When we perform the actual German to English translation, the entire German sentence is used as the source input, but the target output, e.g. the English sentence is translated word by word, starting with <SOS> and ending with <EOS>. Each step, at the target output we apply argmax function over the vocabulary to obtain the next target word. Note choosing the highest probability word progressively from our network is a form of greedy sampling.
The Transformer model is very effective in solving sequence-to-sequence problems. Funnily enough, it’s effectiveness comes from processing a sentence as a graph instead of an explicit sequence. Each word at a particular position considers all other words. The Transformer powers this approach with the attention mechanism, which captures word relations and applies attention weights to words of focus. Unlike Recurrent Neural Networks, calculating the Transformer module can be done in parallel. Note that the Transformer model allows fixed length sequences for inputs and outputs. Sentences are padded with <PAD> tokens to the fixed length.

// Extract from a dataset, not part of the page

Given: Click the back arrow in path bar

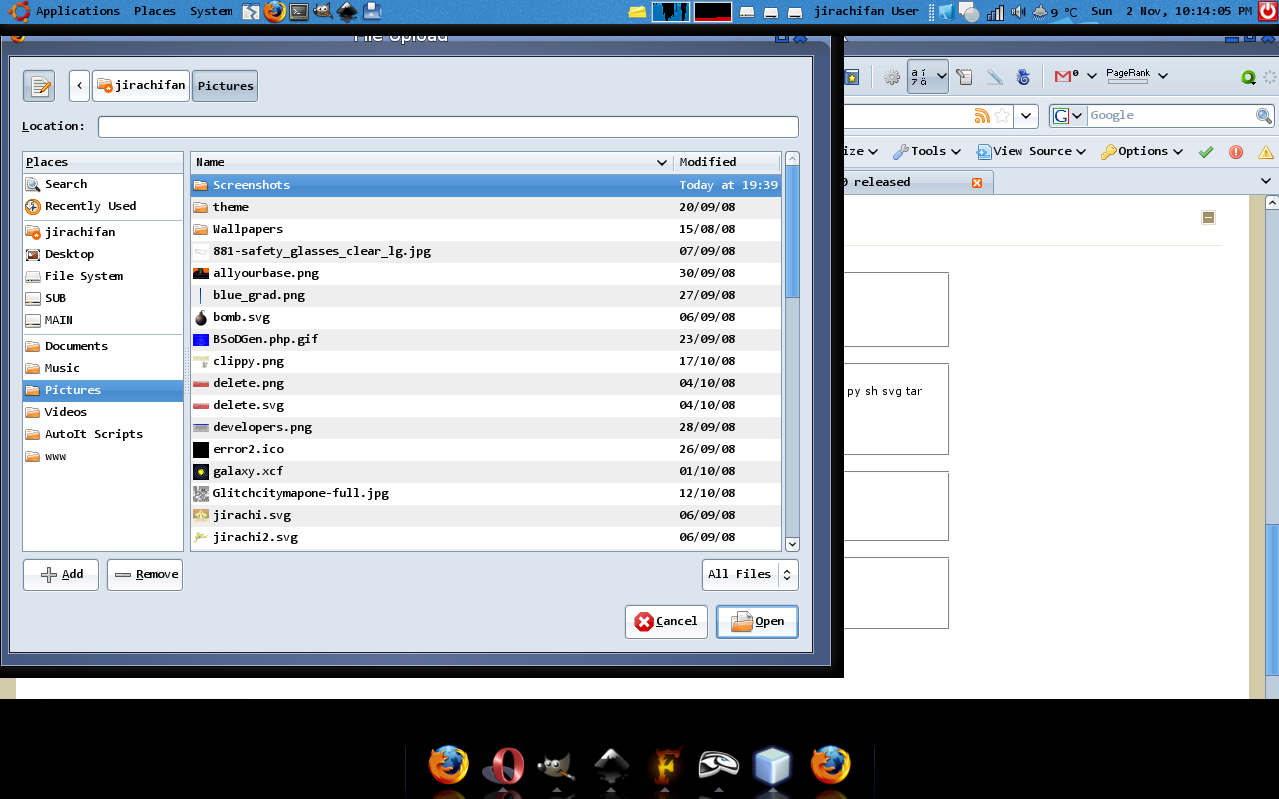Looking at the screenshot, I should 79,86.
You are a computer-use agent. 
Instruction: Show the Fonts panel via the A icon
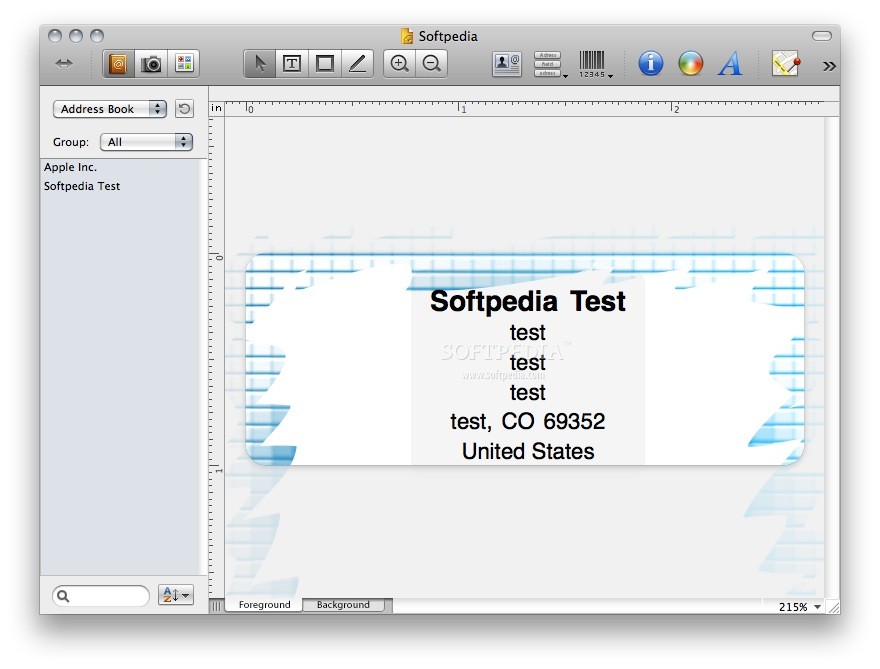[x=729, y=63]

A full transformer network consists of a stack of encoding layers and a stack of decoding layers. These encoding and decoding layers are composed of self-attention and feed forward layers. One of the basic building blocks of the transformer is the self-attention module which contains Key, Value, and Query vectors. At a high level, the Query and Key vectors together calculate an attention score between 0 and 1 which scales how much the current item is being weighted. Note that if the attention score is only scaling items to be bigger or smaller, we can’t really call it a transformer yet. In order to start transforming the input, the Value vector is applied to the input vector. The output of the Value vector applied to the Input Vector is scaled by the Attention Score we calculated earlier.